When it comes to dividend growth stocks, the Dividend Aristocrats are the “cream of the crop”. The Dividend Aristocrats are a group of stocks in the S&P 500, which have raised their dividends for 25+ consecutive years. You can see all 53 Dividend Aristocrats here.
However, just because a stock has a place on the list of Dividend Aristocrats, does not automatically make it a buy at any price. Valuation is an important consideration before buying any stock. Focusing on buying Dividend Aristocrats when they are undervalued, can be a recipe for outstanding long-term returns.
For example, diversified manufacturer Leggett & Platt (LEG) is a high-quality company, with a strong industry position, and 40+ years of dividend increases.
On February 5th, the company released quarterly earnings results, and missed analyst expectations for both revenue and earnings-per-share. The stock declined 4% in after-hours trading as a result.
Leggett & Platt has a 3%+ dividend yield, and should continue to increase its dividend each year. In addition, the stock appears to be undervalued.
Earnings Overview
Leggett & Platt has been in business since 1883, when J.P. Leggett, an inventor, created a bedspring that was superior to the existing products at that time. Today, Leggett & Platt designs and manufactures a wide range of products, found in most homes and automobiles.

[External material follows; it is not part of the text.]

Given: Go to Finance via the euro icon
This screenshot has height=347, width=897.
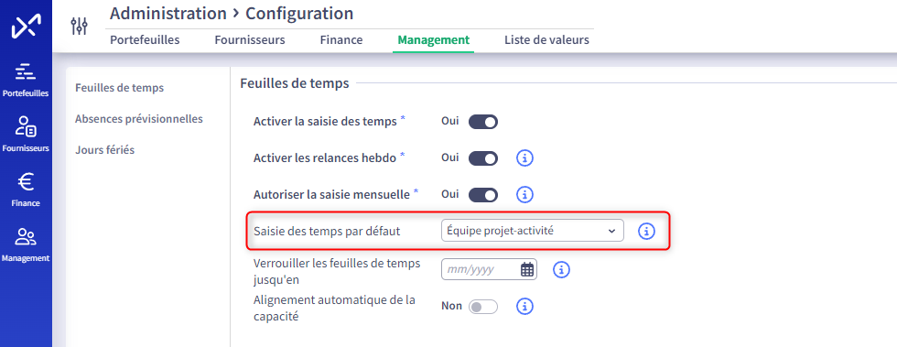Looking at the screenshot, I should point(26,190).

The company has 17 business units, 20,000 employees, and 130 manufacturing facilities across 19 countries. Leggett & Platt manufactures products including bedding components, bedding industry machinery, steel wire, adjustable beds, carpet cushioning, and vehicle seat support systems.
Source: Investor Presentation, page 4
For the fourth quarter, Leggett & Platt had earnings-per-share of $0.59, on revenue of $984 million. Revenue increased 9% from the same quarter a year ago, while earnings-per-share rose 11%. Both figures missed analyst expectations. Leggett & Platt was expected to generate earnings-per-share of $0.62, and revenue of $998 million.